Passage fourni:
■ ■ ■ ■ ■ ■ ■
Puis ils consacrent cinq «livres» à leur multiple itinéraire, tout en incluant un cahier de

photographies-souvenirs: 1. «Deux jeunesses parallèles, 1930-1958 (Pierre et Claudine)»;

2. «L’engagement, 1955-1962 (Alger-Paris, 1955-1957. Tunis, 1957-1962)»; 3. «Dans l’Algérie indépendante, 1962-1994, séquences de vie et de militantisme très détaillées)»; 4. «L’exil, 1994-1999, Paris-Genève, 1994-1998 (second exil). Pierre autour du monde)»; 5. «À Alger depuis 1999: Vivre, conclusion en forme provisoire» et «Épilogue». Suivent des «Textes à l’appui», un «Index des noms» et un «Index des sigles». Le lecteur retrouvera des lieux (villes, villages, quartiers, régions, paysages) et des personnages (politiques, culturels, combattants,…) familiers de la lutte de libération nationale dont la longue liste est dans l’index des noms. Racontées par Pierre ou Claudine, on lira avec intérêt et admiration des séquences peu connues sur les activités politiques, sociales, culturelles des militants hommes et femmes et sur les opérations des combattants conduites pour la libération du pays.
■ ■ ■ ■ ■ ■ ■
Données à traiter:
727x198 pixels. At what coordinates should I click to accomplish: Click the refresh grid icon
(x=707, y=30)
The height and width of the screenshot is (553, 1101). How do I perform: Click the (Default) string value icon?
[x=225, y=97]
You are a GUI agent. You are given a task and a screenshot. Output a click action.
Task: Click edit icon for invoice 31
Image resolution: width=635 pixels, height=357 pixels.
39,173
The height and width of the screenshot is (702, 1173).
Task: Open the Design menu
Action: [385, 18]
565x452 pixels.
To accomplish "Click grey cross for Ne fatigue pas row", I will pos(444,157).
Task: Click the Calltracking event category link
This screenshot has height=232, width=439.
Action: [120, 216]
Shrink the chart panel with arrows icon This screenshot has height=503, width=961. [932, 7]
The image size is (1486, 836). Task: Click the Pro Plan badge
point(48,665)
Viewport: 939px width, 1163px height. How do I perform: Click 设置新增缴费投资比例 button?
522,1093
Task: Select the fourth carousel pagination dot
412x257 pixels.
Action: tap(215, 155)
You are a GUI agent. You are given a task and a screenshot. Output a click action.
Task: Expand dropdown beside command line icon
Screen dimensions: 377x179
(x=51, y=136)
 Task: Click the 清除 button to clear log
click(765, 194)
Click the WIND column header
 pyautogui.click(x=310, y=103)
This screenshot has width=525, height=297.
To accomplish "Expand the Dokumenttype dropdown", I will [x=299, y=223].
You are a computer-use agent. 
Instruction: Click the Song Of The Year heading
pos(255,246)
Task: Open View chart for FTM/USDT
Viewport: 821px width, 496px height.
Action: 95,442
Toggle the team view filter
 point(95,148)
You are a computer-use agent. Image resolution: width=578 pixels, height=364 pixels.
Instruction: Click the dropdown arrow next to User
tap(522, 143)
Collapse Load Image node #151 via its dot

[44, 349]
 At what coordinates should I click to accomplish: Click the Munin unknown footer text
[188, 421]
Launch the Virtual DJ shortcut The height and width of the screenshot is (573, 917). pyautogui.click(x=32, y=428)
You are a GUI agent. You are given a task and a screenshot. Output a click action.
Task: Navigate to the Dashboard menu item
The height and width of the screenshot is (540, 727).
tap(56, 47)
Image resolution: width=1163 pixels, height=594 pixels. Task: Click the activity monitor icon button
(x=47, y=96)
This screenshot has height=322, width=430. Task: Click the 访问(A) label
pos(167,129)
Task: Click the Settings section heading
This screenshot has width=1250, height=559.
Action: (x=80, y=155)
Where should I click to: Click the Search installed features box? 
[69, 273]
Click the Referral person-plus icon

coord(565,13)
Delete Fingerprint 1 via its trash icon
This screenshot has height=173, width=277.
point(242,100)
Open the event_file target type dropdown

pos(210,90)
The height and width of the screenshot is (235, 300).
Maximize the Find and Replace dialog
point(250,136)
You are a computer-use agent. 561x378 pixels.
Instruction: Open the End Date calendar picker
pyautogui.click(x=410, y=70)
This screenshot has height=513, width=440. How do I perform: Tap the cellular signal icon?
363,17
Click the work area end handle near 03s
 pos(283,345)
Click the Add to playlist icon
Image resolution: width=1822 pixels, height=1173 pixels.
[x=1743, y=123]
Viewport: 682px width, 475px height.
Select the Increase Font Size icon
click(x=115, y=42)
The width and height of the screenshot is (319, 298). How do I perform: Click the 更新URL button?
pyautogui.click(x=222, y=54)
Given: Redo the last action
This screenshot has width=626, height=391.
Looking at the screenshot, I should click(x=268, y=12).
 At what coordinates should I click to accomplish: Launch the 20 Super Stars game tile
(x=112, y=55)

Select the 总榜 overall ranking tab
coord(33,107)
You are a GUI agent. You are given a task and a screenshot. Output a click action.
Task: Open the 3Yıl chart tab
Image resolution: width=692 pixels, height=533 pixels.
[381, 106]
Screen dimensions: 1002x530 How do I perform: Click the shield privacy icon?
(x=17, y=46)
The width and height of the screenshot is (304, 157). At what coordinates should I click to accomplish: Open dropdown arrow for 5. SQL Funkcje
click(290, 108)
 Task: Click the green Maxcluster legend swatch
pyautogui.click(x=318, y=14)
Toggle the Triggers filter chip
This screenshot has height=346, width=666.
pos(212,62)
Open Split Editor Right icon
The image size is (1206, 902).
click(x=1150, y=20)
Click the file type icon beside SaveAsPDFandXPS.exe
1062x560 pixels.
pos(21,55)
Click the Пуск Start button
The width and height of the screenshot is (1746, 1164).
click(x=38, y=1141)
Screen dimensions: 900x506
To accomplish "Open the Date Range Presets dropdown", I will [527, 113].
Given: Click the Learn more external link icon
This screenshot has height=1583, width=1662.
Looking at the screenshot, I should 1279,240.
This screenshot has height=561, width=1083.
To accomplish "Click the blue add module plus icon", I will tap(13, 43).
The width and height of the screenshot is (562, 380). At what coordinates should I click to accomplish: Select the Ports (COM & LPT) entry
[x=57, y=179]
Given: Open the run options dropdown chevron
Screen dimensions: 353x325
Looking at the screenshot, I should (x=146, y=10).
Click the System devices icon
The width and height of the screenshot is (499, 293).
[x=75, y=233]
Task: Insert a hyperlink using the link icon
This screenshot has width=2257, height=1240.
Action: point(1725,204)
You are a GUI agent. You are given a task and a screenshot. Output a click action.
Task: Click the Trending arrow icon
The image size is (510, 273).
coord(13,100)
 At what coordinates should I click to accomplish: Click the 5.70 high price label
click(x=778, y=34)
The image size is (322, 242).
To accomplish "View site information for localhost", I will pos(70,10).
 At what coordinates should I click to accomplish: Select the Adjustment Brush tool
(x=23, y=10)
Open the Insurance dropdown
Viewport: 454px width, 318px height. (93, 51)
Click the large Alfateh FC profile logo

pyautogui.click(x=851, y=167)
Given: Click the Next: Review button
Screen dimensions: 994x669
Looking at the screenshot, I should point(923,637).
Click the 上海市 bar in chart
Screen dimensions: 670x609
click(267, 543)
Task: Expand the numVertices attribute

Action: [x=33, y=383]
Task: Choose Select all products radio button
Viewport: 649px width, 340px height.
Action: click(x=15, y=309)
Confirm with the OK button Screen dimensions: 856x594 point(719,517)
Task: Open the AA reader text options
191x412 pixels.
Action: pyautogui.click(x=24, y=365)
■ ■ ■ ■ ■ ■ ■
Vos tâches:
a. Renvoyez le passage fourni en entier, sans y changer quoi que ce soit.
b. Recopiez à l'identique les lignes du listing, de la ligne contenant « Task: Open View chart for FTM/USDT » jusqu'à celle contenant « pyautogui.click(x=410, y=70) », ces deux lignes comprises. Ne donnez que ces lignes.

Les résultats:
a.
Puis ils consacrent cinq «livres» à leur multiple itinéraire, tout en incluant un cahier de

photographies-souvenirs: 1. «Deux jeunesses parallèles, 1930-1958 (Pierre et Claudine)»;

2. «L’engagement, 1955-1962 (Alger-Paris, 1955-1957. Tunis, 1957-1962)»; 3. «Dans l’Algérie indépendante, 1962-1994, séquences de vie et de militantisme très détaillées)»; 4. «L’exil, 1994-1999, Paris-Genève, 1994-1998 (second exil). Pierre autour du monde)»; 5. «À Alger depuis 1999: Vivre, conclusion en forme provisoire» et «Épilogue». Suivent des «Textes à l’appui», un «Index des noms» et un «Index des sigles». Le lecteur retrouvera des lieux (villes, villages, quartiers, régions, paysages) et des personnages (politiques, culturels, combattants,…) familiers de la lutte de libération nationale dont la longue liste est dans l’index des noms. Racontées par Pierre ou Claudine, on lira avec intérêt et admiration des séquences peu connues sur les activités politiques, sociales, culturelles des militants hommes et femmes et sur les opérations des combattants conduites pour la libération du pays.

b.
Task: Open View chart for FTM/USDT
Viewport: 821px width, 496px height.
Action: 95,442
Toggle the team view filter
 point(95,148)
You are a computer-use agent. Image resolution: width=578 pixels, height=364 pixels.
Instruction: Click the dropdown arrow next to User
tap(522, 143)
Collapse Load Image node #151 via its dot

[44, 349]
 At what coordinates should I click to accomplish: Click the Munin unknown footer text
[188, 421]
Launch the Virtual DJ shortcut The height and width of the screenshot is (573, 917). pyautogui.click(x=32, y=428)
You are a GUI agent. You are given a task and a screenshot. Output a click action.
Task: Navigate to the Dashboard menu item
The height and width of the screenshot is (540, 727).
tap(56, 47)
Image resolution: width=1163 pixels, height=594 pixels. Task: Click the activity monitor icon button
(x=47, y=96)
This screenshot has height=322, width=430. Task: Click the 访问(A) label
pos(167,129)
Task: Click the Settings section heading
This screenshot has width=1250, height=559.
Action: (x=80, y=155)
Where should I click to: Click the Search installed features box? 
[69, 273]
Click the Referral person-plus icon

coord(565,13)
Delete Fingerprint 1 via its trash icon
This screenshot has height=173, width=277.
point(242,100)
Open the event_file target type dropdown

pos(210,90)
The height and width of the screenshot is (235, 300).
Maximize the Find and Replace dialog
point(250,136)
You are a computer-use agent. 561x378 pixels.
Instruction: Open the End Date calendar picker
pyautogui.click(x=410, y=70)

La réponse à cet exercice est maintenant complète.